Task directions: In the stretch from the start of the rows through the line containing "click(104, 128)", change "sidebar" to "side panel" and give those lines again with nothing else altered.

[Rows from a data collection]
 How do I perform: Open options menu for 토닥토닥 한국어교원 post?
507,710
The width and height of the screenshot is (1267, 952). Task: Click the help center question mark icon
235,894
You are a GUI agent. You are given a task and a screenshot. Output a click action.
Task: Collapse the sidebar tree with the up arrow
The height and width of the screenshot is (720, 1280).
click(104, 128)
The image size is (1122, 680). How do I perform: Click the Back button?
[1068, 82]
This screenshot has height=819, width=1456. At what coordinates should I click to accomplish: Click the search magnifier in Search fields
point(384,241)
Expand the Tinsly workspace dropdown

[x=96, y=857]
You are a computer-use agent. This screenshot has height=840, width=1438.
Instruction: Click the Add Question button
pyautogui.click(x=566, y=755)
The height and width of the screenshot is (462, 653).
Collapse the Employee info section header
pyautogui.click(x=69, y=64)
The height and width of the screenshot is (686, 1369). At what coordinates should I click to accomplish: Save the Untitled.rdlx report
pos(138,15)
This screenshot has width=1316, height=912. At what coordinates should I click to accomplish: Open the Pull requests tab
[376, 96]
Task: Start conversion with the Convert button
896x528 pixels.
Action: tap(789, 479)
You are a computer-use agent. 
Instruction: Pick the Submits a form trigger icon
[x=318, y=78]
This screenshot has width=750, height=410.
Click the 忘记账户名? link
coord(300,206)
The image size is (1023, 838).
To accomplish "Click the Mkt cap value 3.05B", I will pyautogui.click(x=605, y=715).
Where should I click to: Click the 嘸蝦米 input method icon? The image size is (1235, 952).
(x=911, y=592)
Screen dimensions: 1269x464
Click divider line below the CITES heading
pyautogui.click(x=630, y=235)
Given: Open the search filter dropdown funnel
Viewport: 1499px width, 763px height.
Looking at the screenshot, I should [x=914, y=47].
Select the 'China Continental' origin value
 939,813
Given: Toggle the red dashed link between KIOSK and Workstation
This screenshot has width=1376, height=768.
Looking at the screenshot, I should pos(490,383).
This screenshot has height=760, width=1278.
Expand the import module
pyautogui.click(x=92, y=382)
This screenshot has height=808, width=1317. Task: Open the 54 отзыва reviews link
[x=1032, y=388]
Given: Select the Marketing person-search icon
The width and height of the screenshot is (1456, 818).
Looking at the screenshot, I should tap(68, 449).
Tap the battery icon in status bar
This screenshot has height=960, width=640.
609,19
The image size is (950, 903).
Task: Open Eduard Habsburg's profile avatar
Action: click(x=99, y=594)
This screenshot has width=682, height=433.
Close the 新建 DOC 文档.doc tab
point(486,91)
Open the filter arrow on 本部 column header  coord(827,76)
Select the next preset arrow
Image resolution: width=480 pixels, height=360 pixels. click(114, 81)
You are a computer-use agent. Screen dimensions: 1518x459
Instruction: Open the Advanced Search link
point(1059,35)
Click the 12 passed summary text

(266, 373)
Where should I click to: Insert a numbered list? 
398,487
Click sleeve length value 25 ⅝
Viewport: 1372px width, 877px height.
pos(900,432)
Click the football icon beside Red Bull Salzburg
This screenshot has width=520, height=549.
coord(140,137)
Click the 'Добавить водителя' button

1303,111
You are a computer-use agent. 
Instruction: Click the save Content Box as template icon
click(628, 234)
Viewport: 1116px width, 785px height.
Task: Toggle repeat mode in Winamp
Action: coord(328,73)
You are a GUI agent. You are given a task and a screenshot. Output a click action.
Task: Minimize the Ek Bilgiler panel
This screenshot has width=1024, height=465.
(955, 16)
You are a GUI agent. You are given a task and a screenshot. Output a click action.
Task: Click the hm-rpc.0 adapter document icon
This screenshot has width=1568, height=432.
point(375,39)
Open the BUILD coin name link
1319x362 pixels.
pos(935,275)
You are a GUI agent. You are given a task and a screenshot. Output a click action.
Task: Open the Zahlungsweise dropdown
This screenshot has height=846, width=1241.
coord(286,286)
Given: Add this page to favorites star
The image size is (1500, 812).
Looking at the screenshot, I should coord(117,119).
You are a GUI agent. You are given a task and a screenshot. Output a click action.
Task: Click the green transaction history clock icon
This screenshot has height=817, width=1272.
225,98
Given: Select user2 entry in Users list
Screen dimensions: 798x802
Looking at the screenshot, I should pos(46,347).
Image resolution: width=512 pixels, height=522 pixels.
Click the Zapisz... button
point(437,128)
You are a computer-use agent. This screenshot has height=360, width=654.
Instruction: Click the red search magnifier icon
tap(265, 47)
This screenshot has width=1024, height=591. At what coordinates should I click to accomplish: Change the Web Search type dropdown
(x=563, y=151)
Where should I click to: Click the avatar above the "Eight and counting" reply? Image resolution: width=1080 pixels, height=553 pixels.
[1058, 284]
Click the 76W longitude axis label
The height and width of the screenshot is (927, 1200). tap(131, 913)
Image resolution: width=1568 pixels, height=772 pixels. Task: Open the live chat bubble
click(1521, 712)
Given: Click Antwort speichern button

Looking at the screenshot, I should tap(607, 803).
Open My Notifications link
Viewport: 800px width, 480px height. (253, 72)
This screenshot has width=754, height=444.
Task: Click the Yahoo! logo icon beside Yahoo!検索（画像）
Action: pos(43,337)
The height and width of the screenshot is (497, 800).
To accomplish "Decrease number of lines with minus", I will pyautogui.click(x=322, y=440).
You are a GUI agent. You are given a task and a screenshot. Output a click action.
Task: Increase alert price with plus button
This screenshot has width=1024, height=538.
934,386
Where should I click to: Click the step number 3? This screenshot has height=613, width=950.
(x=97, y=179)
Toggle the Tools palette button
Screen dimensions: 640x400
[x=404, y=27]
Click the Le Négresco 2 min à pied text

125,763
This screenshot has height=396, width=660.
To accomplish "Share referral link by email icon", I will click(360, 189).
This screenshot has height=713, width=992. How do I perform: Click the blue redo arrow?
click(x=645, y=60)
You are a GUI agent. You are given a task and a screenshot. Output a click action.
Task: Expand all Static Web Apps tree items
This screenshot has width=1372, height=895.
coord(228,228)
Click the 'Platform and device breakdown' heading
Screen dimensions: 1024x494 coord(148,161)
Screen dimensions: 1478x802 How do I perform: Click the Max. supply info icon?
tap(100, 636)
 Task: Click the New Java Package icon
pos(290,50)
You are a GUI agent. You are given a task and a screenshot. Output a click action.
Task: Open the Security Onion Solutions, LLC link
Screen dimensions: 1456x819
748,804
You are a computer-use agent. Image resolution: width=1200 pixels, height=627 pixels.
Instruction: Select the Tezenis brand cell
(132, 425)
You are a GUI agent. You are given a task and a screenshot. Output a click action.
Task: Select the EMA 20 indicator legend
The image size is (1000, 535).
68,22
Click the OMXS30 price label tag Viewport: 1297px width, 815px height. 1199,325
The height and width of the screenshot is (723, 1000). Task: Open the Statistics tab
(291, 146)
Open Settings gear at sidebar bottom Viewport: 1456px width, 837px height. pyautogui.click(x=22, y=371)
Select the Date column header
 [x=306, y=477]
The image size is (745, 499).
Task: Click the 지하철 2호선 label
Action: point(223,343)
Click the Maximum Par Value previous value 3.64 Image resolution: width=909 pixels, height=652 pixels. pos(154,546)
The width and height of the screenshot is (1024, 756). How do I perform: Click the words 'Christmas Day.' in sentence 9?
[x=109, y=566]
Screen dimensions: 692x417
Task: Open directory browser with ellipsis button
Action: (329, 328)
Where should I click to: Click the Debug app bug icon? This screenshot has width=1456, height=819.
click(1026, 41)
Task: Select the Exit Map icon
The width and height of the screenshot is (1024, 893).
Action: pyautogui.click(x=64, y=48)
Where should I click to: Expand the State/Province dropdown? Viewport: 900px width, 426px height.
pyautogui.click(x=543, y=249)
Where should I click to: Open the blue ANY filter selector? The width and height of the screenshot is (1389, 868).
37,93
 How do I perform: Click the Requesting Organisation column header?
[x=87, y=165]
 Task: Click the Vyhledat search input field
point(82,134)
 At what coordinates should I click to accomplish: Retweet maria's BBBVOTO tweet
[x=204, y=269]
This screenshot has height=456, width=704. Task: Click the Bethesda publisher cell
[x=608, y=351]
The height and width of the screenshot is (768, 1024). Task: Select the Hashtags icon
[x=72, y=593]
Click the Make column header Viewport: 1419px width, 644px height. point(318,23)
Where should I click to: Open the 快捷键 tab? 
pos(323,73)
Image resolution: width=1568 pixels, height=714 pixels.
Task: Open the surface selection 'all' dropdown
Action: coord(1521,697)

Response:
 How do I perform: Open options menu for 토닥토닥 한국어교원 post?
507,710
The width and height of the screenshot is (1267, 952). Task: Click the help center question mark icon
235,894
You are a GUI agent. You are given a task and a screenshot. Output a click action.
Task: Collapse the side panel tree with the up arrow
The height and width of the screenshot is (720, 1280).
click(104, 128)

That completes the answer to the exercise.